Убеждая в чем-то читателя, я должен писать так хорошо, чтобы читатель мне поверил и полюбил то, что я люблю, и возненавидел ненавидимое мной. Хотя я говорил, что музыка и слово это два разных понятия, но сейчас для подтверждения своей мысли сошлюсь на музыку. Существует так называемый абсолютный слух. Абсолютный слух – это такое явление, когда музыкант правильно слышит тональность и слышит решительно все звуки любых инструментов в самых сложных аккордах оркестра. Таким абсолютным слухом должен обладать писатель для того, чтобы писать пластично. Абсолютным слухом на все явления жизни. И еще, как уже сказал Г. Березко, абсолютным зрением. Возьмем любой пример: женщина берет ведро и идет доить корову. Обыкновенное действие. Но когда я пишу, я в своем воображении иду вместе с нею доить эту самую корову. Я вместе с нею выхожу на крыльцо, вместе с нею оглядываюсь и смотрю, какая погода, какое небо, какие тучи. Вместе с нею потом иду я по двору, вижу, какой двор, какая земля, вместе с нею слышу какие-то деревенские звуки, вместе с нею вхожу в сарай, чувствую запахи хлева, сена, навоза, вместе с нею начинаю доить и слышу, как бежит молоко...

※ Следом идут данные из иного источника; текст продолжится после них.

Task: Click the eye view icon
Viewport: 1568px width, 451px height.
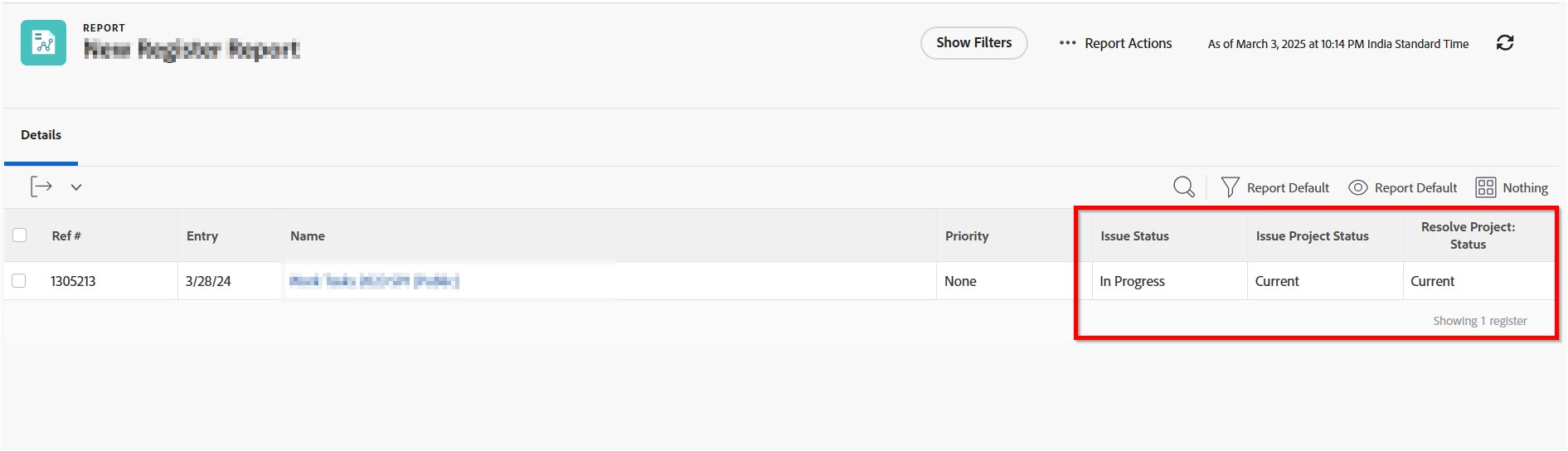Action: 1357,187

Если я все это увижу, пронзительно и подробно опишу, то одно только описание, как женщина вышла на крыльцо и пошла доить корову, могло бы составить целую книгу.
Мы взяли элементарный пример, но важен самый метод.

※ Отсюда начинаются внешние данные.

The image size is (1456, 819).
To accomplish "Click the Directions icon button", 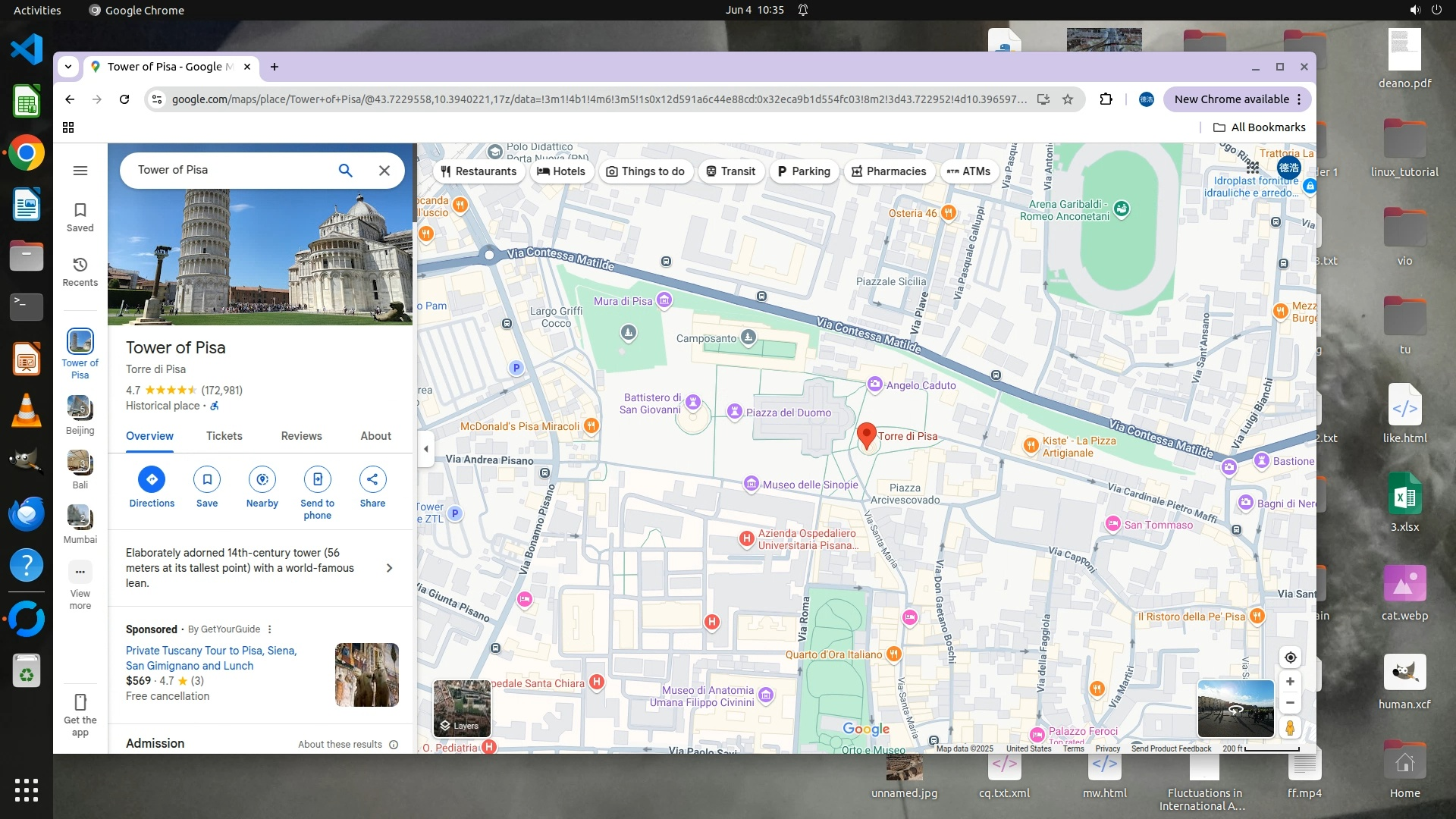I will tap(152, 479).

Из закона абсолютного зрения и слуха вытекает закон абсолютного вкуса и чувство гармонии. Не менее важно из обилия объектов, которые писатель увидел, выделить те, которые создадут полноту картины и в то же время не перегрузят страницы обилием материала, который утомляет читателя.
Язык персонажей далеко не всегда дается писателям. Создается порой впечатление, что пишет глухой человек. Между тем я боюсь сказать, что важнее для произведения – авторская речь или язык персонажей. Одно неверное слово в прямой речи способно исказить образ.
Если я люблю природу, я предполагаю такую же любовь к ней и в читателе, и если я пишу рассказ или роман и действие происходит на природе или в городе, на улице, я никогда не упущу случая, чтобы дать пейзаж. Тем более что пейзаж помогает в создании настроения.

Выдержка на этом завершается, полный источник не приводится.